By Daniel Denegri, Claude Guyot, Andreas Hoecker and Lydia Roos
EDP Sciences
Paperback: €34
Also available at the CERN bookshop
The authors, leading figures in the CMS and ATLAS experiments, have succeeded in writing a remarkable book, which I enthusiastically recommend to anyone interested in learning about the recent progress, open questions and future perspectives of high-energy physics. Throughout its 300 pages, it offers a broad coverage of the present status of particle physics, adding a few chronological accounts to place things in an historical context.
Despite being published in a collection that targets the general public, the book delves into several topics to a deep level and will be useful reading for many professional physicists. To accommodate different audiences, the authors have organized the book nicely in two “layers”, the standard flow of chapters being complemented by extra boxes giving “further reading”. Still, the reader is often told that some sections might be left aside in a first reading.

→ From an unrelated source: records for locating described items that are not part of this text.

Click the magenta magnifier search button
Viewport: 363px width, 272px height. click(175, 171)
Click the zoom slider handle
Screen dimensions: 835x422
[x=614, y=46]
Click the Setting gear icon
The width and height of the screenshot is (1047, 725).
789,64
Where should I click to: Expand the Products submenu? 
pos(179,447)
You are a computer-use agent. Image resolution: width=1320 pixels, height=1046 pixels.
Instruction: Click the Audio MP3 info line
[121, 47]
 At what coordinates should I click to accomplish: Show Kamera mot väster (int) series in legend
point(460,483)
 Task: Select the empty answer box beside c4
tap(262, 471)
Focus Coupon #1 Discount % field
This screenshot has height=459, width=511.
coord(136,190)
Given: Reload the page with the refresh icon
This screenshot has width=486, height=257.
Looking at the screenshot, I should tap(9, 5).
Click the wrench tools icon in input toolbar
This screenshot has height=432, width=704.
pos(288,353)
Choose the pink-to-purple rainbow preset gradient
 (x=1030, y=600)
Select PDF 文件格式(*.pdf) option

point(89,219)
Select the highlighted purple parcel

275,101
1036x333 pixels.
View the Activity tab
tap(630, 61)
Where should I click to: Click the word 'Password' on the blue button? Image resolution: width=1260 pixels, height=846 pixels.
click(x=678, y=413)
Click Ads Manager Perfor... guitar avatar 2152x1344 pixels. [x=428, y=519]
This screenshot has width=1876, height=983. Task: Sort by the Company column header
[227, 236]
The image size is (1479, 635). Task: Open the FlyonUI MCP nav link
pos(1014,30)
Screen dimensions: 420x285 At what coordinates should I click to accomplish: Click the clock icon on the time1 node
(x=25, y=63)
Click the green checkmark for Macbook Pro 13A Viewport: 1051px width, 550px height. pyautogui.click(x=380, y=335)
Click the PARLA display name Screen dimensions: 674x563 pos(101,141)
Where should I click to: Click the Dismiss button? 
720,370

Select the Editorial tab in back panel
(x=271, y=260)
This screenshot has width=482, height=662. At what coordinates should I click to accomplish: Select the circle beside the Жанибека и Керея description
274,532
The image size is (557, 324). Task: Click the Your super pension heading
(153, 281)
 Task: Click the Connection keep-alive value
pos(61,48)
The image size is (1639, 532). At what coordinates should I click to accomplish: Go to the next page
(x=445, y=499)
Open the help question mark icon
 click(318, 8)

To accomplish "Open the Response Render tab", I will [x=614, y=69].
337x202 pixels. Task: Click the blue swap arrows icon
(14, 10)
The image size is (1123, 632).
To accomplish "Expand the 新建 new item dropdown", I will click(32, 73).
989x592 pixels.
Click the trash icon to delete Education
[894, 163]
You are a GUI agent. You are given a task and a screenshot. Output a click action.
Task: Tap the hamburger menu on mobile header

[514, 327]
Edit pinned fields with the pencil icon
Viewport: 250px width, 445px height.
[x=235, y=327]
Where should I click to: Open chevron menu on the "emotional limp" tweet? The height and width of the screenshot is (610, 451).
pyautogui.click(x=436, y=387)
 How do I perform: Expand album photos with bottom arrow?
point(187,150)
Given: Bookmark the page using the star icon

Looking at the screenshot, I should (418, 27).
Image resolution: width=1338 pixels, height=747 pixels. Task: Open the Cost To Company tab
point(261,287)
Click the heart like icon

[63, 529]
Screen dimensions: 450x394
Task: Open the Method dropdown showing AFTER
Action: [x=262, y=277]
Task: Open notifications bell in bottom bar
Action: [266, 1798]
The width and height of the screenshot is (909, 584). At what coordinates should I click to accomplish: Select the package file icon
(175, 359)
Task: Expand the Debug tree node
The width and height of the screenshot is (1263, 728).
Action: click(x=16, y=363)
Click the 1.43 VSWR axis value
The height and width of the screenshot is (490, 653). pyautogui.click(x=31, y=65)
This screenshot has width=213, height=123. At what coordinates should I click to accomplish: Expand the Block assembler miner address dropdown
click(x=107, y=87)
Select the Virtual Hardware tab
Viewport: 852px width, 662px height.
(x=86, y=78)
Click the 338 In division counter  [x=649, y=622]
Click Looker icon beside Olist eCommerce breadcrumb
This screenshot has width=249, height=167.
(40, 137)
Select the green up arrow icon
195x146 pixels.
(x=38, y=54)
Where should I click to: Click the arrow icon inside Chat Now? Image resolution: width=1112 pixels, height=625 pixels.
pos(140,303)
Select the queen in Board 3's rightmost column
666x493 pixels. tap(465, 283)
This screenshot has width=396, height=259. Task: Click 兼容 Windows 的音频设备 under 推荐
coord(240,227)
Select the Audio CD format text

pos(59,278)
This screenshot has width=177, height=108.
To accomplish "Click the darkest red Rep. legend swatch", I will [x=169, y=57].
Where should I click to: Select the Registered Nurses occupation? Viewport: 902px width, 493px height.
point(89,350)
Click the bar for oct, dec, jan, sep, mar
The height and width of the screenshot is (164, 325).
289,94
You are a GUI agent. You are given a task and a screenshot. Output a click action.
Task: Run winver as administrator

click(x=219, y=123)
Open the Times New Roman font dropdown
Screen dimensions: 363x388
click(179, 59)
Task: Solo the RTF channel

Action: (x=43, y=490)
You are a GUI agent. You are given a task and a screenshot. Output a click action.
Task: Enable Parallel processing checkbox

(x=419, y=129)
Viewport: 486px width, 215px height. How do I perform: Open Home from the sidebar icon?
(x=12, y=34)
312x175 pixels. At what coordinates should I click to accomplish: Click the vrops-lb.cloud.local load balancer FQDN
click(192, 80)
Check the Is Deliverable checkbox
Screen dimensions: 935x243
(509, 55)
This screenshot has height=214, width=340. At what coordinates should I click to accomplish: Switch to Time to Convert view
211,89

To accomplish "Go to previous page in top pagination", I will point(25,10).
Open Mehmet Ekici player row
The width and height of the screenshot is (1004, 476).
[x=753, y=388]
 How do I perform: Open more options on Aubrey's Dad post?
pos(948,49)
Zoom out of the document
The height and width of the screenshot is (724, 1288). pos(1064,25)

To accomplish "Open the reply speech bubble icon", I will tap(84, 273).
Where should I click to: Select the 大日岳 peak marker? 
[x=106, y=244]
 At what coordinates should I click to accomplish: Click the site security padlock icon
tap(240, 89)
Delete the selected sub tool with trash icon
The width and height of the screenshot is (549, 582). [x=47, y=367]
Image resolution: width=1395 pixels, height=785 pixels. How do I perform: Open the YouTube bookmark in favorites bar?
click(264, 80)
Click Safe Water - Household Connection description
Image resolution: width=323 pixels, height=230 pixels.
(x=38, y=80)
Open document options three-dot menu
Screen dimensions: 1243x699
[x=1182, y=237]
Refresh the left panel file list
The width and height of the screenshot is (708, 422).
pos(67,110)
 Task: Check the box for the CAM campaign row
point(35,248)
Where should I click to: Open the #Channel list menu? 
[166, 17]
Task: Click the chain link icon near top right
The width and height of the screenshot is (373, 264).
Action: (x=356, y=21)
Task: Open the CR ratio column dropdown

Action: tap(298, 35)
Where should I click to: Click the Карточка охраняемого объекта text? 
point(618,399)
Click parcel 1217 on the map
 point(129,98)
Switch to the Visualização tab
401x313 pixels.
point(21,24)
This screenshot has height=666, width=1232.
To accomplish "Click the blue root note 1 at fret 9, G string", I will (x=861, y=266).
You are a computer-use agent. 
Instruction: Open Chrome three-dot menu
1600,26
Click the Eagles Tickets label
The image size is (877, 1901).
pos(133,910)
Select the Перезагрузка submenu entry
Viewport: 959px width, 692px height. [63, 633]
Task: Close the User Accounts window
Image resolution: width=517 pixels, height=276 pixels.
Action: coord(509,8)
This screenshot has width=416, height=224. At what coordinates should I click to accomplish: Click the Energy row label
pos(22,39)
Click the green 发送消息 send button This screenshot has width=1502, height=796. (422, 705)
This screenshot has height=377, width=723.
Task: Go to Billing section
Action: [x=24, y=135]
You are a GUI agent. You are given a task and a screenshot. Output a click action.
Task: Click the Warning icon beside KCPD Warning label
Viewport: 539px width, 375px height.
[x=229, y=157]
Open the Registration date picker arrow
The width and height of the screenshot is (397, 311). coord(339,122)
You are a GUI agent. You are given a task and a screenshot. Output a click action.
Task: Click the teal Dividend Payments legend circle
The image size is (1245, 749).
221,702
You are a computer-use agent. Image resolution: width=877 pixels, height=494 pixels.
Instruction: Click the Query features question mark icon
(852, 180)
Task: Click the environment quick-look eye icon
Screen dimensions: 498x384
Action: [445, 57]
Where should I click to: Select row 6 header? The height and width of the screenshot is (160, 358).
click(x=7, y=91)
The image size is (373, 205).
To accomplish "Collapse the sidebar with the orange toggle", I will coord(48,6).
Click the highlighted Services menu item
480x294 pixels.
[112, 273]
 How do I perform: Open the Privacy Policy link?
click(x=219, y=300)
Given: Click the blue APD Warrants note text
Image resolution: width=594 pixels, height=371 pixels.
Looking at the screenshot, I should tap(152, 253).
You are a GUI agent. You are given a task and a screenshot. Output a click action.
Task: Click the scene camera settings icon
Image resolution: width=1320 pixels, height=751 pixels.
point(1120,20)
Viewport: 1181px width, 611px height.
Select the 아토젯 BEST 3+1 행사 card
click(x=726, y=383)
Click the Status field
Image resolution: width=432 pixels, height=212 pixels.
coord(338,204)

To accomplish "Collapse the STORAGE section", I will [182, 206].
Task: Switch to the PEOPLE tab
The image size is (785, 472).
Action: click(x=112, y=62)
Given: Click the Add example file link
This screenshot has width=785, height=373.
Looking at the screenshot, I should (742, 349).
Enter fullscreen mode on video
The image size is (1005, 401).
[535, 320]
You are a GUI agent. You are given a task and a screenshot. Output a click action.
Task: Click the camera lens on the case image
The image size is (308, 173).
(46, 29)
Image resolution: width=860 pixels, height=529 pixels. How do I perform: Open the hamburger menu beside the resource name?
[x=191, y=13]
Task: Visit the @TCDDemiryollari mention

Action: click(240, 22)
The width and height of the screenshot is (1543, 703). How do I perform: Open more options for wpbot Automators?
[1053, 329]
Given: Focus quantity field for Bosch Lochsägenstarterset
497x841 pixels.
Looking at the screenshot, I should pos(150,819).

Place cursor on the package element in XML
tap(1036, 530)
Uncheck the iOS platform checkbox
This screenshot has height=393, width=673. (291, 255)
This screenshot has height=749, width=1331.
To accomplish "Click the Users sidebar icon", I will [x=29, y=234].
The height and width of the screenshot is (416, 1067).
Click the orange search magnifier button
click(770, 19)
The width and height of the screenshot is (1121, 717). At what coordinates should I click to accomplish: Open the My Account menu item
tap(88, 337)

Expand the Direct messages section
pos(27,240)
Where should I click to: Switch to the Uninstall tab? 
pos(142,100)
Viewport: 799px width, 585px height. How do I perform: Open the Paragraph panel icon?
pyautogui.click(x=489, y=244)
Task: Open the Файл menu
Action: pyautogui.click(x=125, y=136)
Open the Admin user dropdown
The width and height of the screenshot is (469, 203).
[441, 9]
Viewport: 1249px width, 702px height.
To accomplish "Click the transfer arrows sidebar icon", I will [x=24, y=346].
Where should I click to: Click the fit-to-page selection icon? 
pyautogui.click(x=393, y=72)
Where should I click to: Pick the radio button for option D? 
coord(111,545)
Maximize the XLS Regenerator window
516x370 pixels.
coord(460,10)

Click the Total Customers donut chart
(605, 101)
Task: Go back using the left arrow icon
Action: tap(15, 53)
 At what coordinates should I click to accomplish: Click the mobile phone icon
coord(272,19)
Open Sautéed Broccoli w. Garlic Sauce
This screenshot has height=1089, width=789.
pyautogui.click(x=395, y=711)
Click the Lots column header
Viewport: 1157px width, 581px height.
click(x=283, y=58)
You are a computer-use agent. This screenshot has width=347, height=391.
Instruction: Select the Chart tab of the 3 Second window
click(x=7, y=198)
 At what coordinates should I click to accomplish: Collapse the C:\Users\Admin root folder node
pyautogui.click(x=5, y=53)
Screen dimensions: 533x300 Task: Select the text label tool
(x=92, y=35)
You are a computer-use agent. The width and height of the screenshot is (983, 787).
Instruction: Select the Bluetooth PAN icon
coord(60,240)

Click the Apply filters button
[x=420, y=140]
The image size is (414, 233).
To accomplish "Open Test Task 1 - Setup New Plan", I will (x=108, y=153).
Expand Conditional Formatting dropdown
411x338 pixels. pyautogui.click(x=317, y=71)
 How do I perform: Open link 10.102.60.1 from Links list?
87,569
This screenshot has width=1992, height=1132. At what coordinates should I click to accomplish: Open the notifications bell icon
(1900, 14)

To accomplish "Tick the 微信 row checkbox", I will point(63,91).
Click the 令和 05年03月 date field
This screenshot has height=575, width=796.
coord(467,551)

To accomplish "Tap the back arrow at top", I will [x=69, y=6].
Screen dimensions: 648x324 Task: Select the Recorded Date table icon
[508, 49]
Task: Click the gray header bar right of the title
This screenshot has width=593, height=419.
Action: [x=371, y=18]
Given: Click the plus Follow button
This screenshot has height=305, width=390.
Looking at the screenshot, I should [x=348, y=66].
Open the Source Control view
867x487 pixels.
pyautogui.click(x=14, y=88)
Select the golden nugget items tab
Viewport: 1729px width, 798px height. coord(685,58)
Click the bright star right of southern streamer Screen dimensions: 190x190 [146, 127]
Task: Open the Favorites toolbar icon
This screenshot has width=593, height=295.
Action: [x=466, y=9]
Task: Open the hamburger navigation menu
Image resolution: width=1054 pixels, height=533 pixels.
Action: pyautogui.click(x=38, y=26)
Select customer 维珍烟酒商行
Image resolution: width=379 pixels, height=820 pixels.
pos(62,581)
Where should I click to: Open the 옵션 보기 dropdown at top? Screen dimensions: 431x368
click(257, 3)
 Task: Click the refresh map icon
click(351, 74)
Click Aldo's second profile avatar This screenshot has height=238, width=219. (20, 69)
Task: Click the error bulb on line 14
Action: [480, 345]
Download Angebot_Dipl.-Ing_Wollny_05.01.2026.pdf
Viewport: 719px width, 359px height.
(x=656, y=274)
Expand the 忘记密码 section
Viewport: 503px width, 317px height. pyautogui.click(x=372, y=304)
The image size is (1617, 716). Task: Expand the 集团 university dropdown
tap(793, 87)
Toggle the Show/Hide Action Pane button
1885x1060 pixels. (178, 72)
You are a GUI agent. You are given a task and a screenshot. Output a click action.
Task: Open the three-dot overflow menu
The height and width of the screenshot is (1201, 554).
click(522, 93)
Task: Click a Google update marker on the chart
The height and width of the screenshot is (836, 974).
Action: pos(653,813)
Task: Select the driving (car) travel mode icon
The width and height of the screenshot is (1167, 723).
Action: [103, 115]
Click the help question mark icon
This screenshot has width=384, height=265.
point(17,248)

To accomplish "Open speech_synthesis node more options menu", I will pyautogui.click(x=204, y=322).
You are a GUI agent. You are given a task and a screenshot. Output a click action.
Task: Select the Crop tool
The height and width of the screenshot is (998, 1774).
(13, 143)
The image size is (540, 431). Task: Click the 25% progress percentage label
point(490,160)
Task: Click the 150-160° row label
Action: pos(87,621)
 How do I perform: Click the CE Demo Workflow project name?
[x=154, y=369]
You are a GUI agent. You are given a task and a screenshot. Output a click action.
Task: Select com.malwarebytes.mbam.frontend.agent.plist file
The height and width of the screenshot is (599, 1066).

It seems to me that this is a well-balanced solution for such a book, although I wonder if most readers from the “general public” would agree with the claim that the text is written in a “simple and pedagogical form”. The first chapter, describing the Standard Model, is particularly demanding and long, but these 40 pages should not deter: the rest of the book provides easier reading.
I was impressed particularly by the care with which the authors prepared many figures, which in some cases include details that I have not seen in previous works of this kind – for example, the presence of gluon lines and quark–antiquark loops inside the cartoon representing the pion, besides the standard valence quarks. Such representations are common for the proton, especially when discussing deep-inelastic scattering measurements, but it is rare to point out that any hadron – including the π or the Υ – should equally be characterized by “parton distribution functions”. The profusion of high-quality figures and photographs contributes significantly to making this book well worth reading.
A few things could be improved in a future edition. For instance, the number of footnotes is excessive. While meant as asides not worth including in the main body of the text, they end up disrupting the fluidity of the reading, especially when placed in the middle of a sentence. Most footnotes should be integrated in the text, deleted, or moved to the end of the book, so that the reader can ignore them if preferred. While understanding that this book is addressed to a French audience, I would nevertheless recommend “smoothing out” some French-specific choices. For instance, I was pleased to read that Pierre Fayet, in Paris, had an important role in the development of the MSSM extension to the Standard Model, but I was puzzled to see no other name mentioned in the pages devoted to supersymmetry.
Being one of the “LHC adventurers” myself, I read with particular curiosity the chapters devoted to the construction of the LHC accelerator and experiments, which include many interesting details about sociological aspects. I would have liked this part to have been further expanded, especially knowing by personal experience how fascinating it is to listen to Daniel Denegri, when he tells all sorts of anecdotes about physics and physicists.
All in all, this is a highly recommendable book, which provides an interesting guided tour through present-day high-energy physics while, at the same time, offering opportunities for non-French people to learn some French expressions, such as “se faire coiffer au poteau“. Note, however, that the enjoyable reading comes mixed with harder sections, which require extra effort from the reader: this book, like the LHC data, provides “du pain sur la planche“.